__SELECTED TEXT__.
The development surge along Daytona’s LPGA corridor could soon become a flood. Projects are planned on both sides of Interstate 95 that could bring more shops, eateries, hotels, homes, apartments and possibly a movie theater. Not to mention a whole bunch more traffic.

DAYTONA BEACH — The development surge along this city’s LPGA Boulevard corridor could soon become a deluge.

Projects planned on both sides of Interstate 95 are poised to bring more shops, eateries, hotels, homes, apartments and possibly a movie theater.

Not to mention more traffic.

“Activity begets more activity,” said Carl Lentz IV, managing partner of SVN Alliance Commercial Real Estate Advisors.

“Traffic is a good thing for retailers.”

Since 2015, the I-95/LPGA area has seen the opening of three shopping centers — Tanger Outlets, Tomoka Town Center and Latitude Landings.

It has added regional distribution centers for Trader Joe’s and B.Braun as well as a last-mile delivery station for Amazon, the e-commerce giant.

__INPUT MATERIAL__.
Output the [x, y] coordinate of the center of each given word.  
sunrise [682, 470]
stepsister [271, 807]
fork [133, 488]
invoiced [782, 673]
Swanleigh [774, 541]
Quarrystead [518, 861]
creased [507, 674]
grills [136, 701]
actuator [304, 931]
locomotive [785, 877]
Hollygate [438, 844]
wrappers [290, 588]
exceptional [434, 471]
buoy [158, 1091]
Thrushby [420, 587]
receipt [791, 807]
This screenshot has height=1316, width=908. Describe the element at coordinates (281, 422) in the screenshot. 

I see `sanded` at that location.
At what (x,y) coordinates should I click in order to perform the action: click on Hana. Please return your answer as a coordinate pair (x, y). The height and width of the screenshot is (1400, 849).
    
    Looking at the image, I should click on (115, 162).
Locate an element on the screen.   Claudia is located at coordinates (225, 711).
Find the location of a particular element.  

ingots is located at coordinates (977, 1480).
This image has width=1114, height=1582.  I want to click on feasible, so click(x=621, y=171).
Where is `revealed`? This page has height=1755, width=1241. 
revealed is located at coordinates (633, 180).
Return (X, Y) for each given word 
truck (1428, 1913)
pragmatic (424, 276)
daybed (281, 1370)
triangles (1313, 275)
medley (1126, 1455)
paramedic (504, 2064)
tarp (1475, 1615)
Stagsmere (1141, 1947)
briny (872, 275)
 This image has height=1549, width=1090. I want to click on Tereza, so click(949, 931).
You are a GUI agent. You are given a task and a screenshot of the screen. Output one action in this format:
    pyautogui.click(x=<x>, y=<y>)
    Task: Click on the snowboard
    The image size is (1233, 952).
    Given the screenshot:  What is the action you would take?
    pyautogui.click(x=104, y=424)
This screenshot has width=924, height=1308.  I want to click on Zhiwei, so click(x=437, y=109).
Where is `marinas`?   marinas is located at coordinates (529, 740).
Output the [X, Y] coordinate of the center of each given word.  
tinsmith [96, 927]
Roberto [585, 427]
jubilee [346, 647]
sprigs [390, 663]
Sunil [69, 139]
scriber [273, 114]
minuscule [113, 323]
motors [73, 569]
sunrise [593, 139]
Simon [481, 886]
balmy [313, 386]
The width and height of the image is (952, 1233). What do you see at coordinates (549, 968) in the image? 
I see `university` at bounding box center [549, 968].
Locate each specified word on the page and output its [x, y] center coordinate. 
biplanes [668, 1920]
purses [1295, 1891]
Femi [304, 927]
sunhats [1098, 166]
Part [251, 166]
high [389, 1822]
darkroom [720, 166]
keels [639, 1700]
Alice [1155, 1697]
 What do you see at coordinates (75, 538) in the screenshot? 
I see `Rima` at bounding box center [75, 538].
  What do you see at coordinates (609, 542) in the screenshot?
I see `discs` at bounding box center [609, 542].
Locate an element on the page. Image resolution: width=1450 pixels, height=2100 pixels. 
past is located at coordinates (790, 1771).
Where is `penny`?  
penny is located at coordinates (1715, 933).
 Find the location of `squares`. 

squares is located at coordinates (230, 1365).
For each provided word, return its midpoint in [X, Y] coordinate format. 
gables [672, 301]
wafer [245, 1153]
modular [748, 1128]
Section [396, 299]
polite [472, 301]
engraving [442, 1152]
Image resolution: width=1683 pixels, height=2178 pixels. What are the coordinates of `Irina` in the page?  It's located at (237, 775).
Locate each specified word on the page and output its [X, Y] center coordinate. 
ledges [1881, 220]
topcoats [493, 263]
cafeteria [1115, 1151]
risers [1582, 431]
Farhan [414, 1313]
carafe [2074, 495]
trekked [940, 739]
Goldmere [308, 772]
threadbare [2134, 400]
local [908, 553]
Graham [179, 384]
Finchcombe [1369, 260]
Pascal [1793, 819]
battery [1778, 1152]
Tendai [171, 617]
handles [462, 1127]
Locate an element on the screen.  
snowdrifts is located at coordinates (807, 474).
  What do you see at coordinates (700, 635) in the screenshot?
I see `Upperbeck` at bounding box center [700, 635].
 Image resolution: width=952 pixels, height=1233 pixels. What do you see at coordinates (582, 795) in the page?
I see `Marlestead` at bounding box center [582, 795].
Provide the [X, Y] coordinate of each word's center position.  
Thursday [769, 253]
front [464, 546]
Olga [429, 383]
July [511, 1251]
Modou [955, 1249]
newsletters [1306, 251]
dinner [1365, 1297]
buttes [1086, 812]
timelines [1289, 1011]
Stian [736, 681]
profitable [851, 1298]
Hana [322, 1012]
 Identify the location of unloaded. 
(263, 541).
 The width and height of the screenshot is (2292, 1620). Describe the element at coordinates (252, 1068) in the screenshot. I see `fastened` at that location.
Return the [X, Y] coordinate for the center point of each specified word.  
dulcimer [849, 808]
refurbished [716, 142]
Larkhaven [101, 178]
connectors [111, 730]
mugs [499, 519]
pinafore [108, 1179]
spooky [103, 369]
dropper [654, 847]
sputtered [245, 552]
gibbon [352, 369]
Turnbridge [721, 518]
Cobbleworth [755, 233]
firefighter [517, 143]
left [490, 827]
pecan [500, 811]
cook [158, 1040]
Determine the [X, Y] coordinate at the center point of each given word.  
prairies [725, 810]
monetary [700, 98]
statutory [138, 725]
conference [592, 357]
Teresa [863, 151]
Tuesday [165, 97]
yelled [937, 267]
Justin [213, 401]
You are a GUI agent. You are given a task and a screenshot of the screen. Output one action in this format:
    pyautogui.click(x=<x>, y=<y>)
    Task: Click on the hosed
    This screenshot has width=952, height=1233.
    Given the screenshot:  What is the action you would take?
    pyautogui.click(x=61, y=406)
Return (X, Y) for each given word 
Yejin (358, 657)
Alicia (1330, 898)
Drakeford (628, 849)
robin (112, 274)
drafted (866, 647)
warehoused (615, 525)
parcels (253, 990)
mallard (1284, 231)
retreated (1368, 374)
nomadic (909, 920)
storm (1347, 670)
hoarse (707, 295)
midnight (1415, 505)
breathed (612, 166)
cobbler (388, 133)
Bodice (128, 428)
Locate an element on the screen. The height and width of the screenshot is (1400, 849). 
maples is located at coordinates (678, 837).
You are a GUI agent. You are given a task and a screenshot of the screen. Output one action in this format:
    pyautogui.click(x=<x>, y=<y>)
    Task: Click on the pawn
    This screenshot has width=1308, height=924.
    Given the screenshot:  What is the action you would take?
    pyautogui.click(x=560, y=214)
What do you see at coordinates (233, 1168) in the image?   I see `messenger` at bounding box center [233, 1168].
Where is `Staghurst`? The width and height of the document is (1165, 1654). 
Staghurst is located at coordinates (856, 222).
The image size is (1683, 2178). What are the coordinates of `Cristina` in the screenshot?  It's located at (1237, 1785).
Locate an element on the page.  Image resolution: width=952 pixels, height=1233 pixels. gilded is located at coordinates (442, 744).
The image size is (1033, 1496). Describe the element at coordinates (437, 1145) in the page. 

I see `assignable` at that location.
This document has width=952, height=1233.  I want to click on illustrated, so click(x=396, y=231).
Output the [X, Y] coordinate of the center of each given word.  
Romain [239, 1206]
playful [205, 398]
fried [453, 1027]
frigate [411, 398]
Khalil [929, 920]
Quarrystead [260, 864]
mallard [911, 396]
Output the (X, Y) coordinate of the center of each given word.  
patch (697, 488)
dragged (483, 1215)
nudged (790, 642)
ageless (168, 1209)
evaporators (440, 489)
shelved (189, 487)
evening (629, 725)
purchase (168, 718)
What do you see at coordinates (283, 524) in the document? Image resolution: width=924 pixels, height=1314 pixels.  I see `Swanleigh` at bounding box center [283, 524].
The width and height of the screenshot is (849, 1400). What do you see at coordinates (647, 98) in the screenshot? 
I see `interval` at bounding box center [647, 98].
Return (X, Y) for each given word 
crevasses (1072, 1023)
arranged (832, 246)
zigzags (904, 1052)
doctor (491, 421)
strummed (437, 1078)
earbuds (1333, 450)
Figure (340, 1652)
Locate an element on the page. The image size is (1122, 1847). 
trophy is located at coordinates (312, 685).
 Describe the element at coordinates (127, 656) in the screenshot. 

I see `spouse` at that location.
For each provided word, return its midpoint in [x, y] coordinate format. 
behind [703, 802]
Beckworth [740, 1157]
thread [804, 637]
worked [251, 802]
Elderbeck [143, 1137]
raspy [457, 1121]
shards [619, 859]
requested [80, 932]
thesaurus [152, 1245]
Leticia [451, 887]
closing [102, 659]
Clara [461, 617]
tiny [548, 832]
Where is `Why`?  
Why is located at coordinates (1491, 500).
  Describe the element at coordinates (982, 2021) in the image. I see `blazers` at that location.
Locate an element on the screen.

__COMPLETE THE FOLLOWING__.
[1] According to the article on Daytona's LPGA corridor, which three shopping centers have opened in the I-95/LPGA area since 2015?
[2] Rewrite only the part of the entries that opens with the line containing "This image has width=1114, height=1582." and closes with the line containing "This image has height=1549, width=1090.". Replace "daybed" with "futon" and keep everything else the same.

__WRITTEN RESPONSES__.
[1] Tanger Outlets, Tomoka Town Center and Latitude Landings.

[2]
This image has width=1114, height=1582.  I want to click on feasible, so click(x=621, y=171).
Where is `revealed`? This page has height=1755, width=1241. 
revealed is located at coordinates (633, 180).
Return (X, Y) for each given word 
truck (1428, 1913)
pragmatic (424, 276)
futon (281, 1370)
triangles (1313, 275)
medley (1126, 1455)
paramedic (504, 2064)
tarp (1475, 1615)
Stagsmere (1141, 1947)
briny (872, 275)
 This image has height=1549, width=1090. I want to click on Tereza, so click(949, 931).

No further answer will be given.